== Task material ==
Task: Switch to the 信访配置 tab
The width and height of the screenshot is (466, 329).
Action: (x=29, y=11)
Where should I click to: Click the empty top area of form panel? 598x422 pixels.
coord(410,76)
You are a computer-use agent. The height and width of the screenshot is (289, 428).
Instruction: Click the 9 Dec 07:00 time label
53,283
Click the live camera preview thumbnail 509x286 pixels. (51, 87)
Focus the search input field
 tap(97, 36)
--
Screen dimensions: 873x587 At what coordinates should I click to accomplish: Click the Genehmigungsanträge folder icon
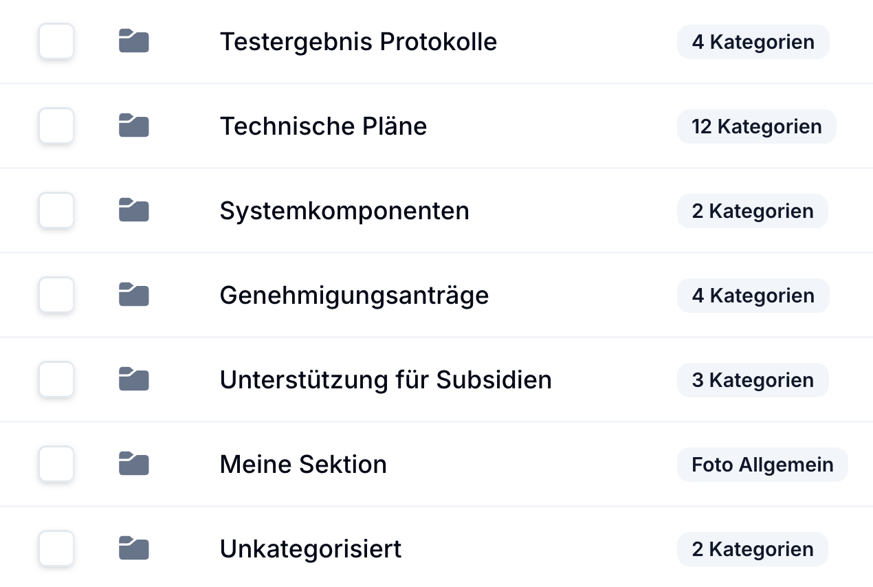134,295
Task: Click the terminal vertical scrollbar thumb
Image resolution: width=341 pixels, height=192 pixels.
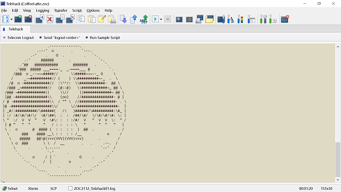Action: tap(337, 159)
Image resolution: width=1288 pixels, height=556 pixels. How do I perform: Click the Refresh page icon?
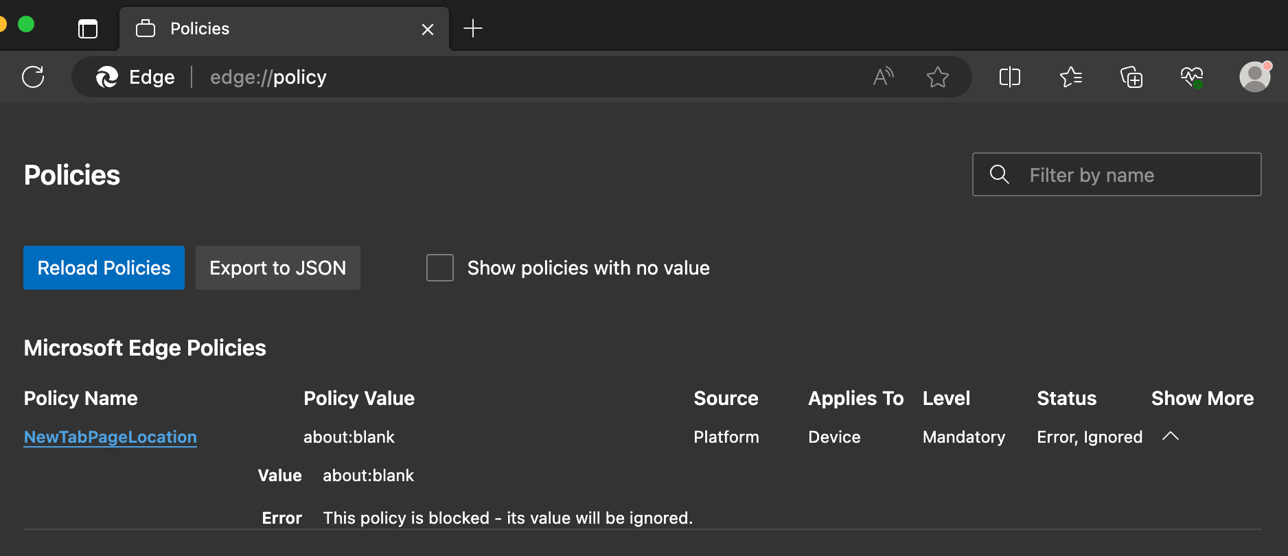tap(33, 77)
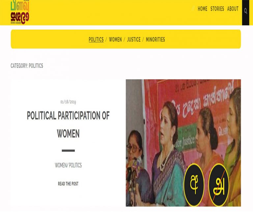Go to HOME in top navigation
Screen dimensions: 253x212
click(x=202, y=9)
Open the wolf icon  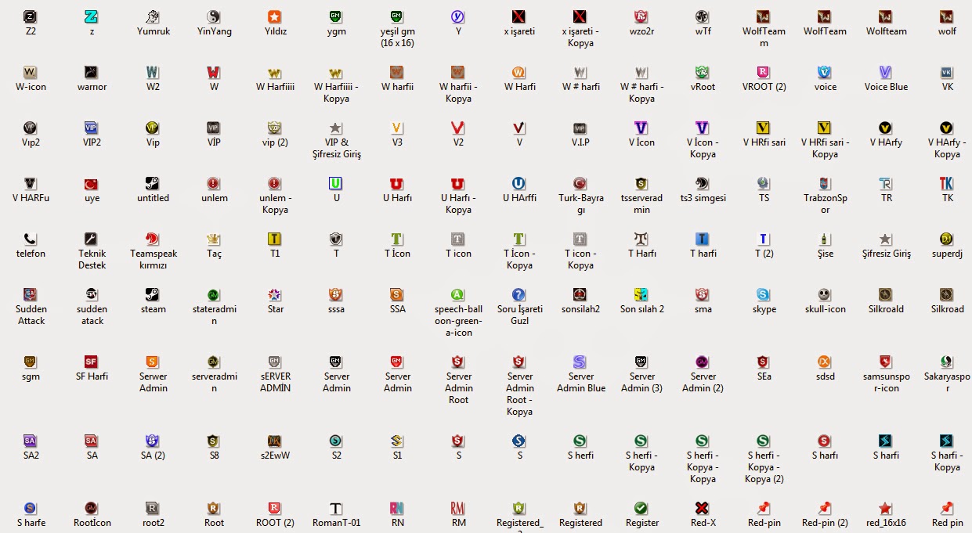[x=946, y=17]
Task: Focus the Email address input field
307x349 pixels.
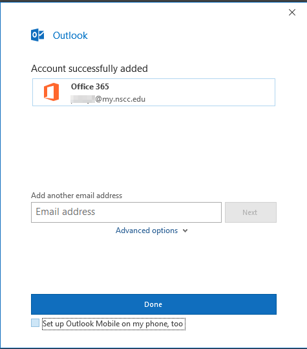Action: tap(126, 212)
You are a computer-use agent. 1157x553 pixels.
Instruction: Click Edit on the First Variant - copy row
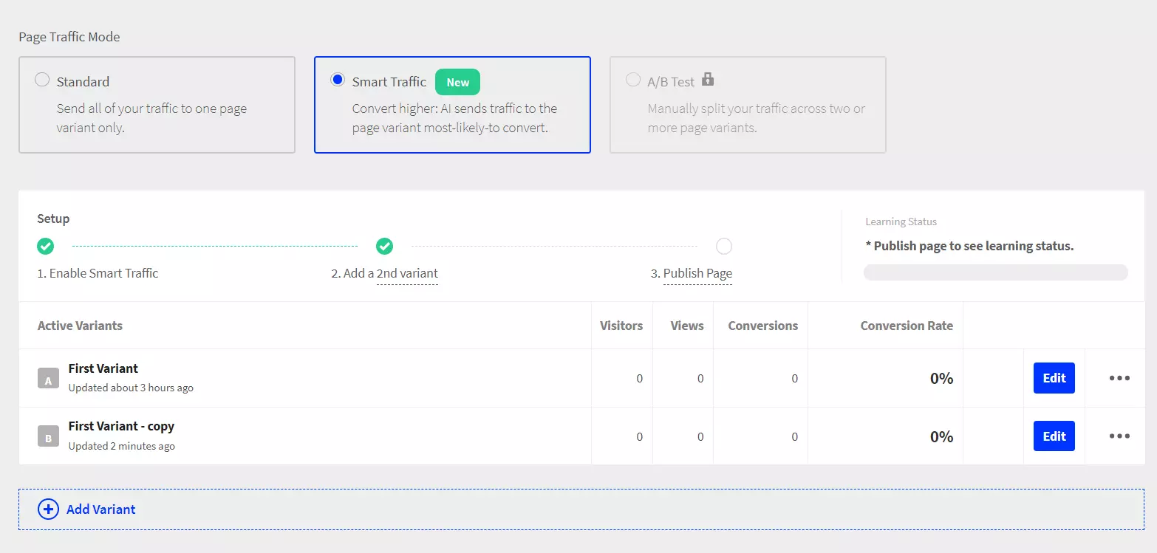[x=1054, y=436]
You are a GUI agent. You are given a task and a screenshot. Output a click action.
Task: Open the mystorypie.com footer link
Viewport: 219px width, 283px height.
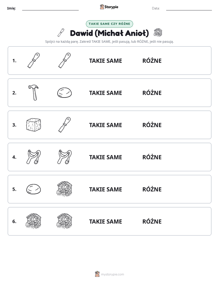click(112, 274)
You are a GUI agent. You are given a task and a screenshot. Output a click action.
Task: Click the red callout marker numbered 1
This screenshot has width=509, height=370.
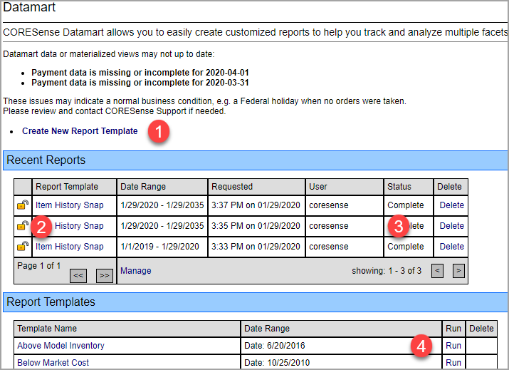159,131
--
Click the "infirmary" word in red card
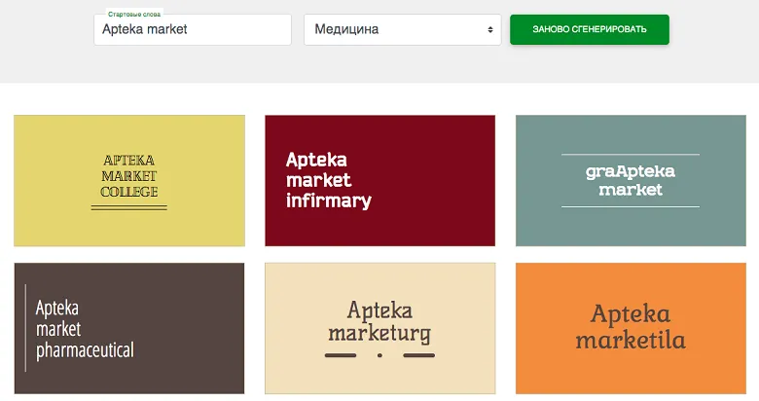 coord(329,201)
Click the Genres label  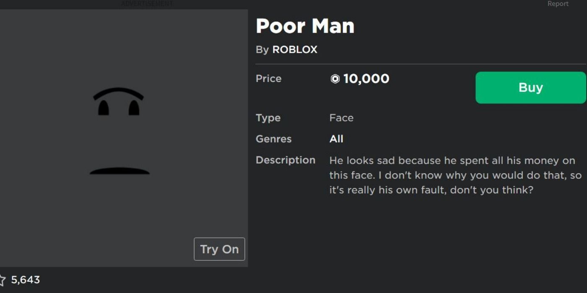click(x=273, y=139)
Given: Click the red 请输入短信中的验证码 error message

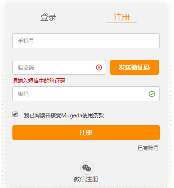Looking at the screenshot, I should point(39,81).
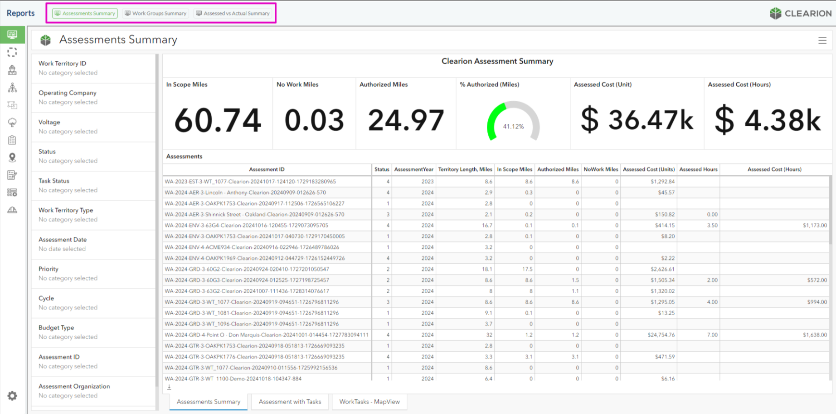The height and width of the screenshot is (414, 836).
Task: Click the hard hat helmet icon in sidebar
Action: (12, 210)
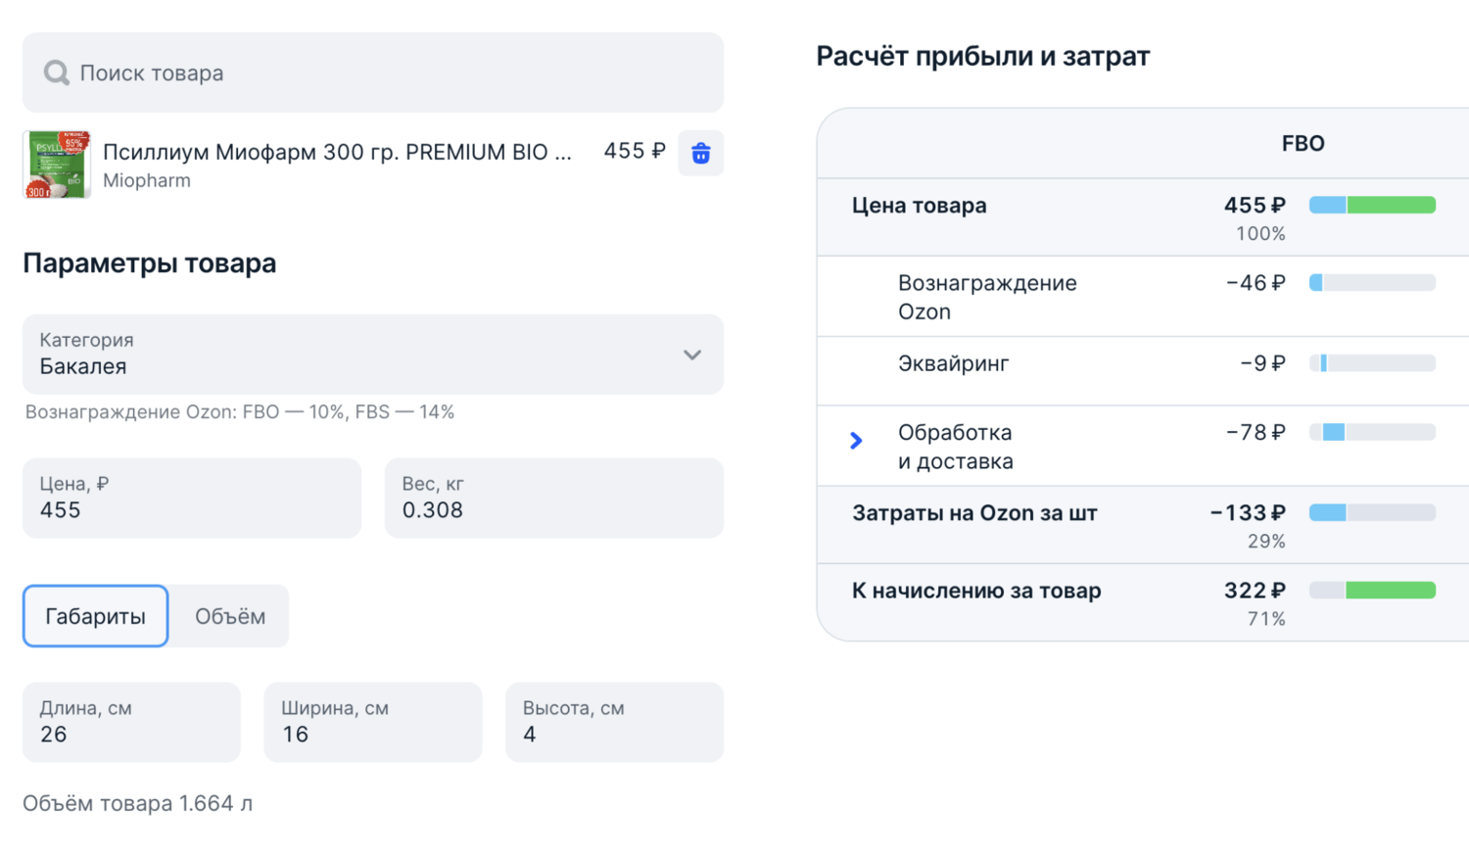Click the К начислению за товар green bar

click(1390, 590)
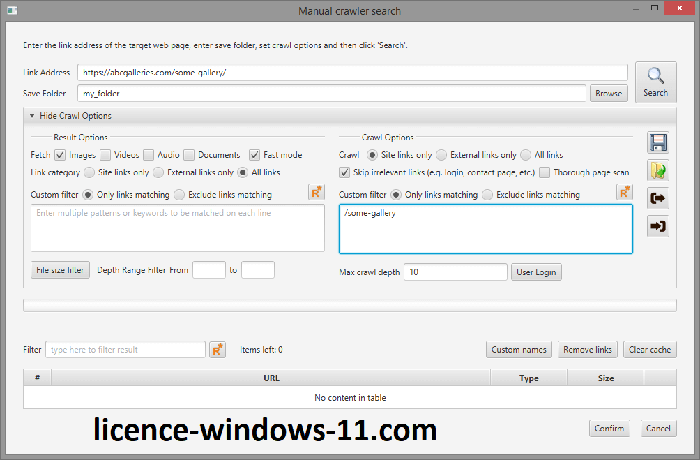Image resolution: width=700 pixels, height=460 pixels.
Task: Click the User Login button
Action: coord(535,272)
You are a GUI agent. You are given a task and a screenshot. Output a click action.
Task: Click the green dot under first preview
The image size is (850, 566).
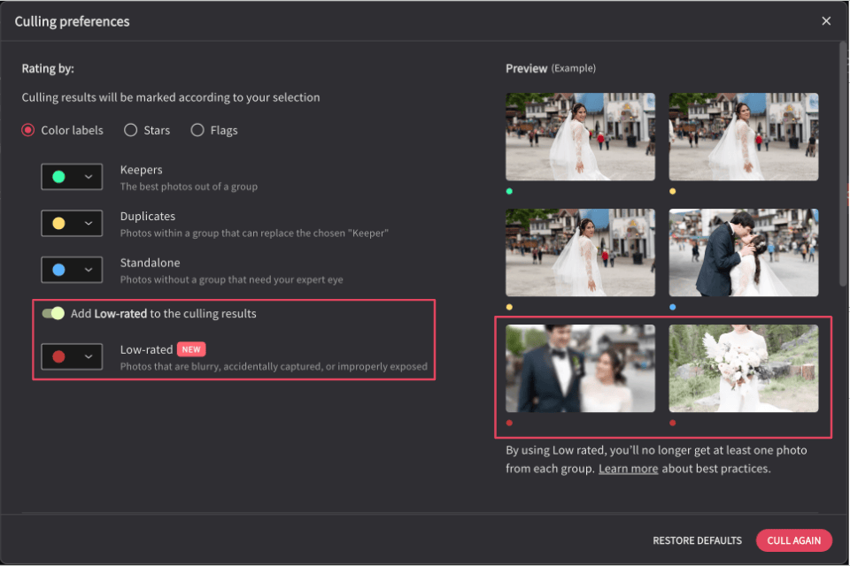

== Exercise aim ==
The output should be exactly the lines above from the line containing "Task: Click the green dot under first preview" to the line containing "The image size is (850, 566).", inclusive, with no other lines.

== Task response ==
Task: Click the green dot under first preview
The image size is (850, 566).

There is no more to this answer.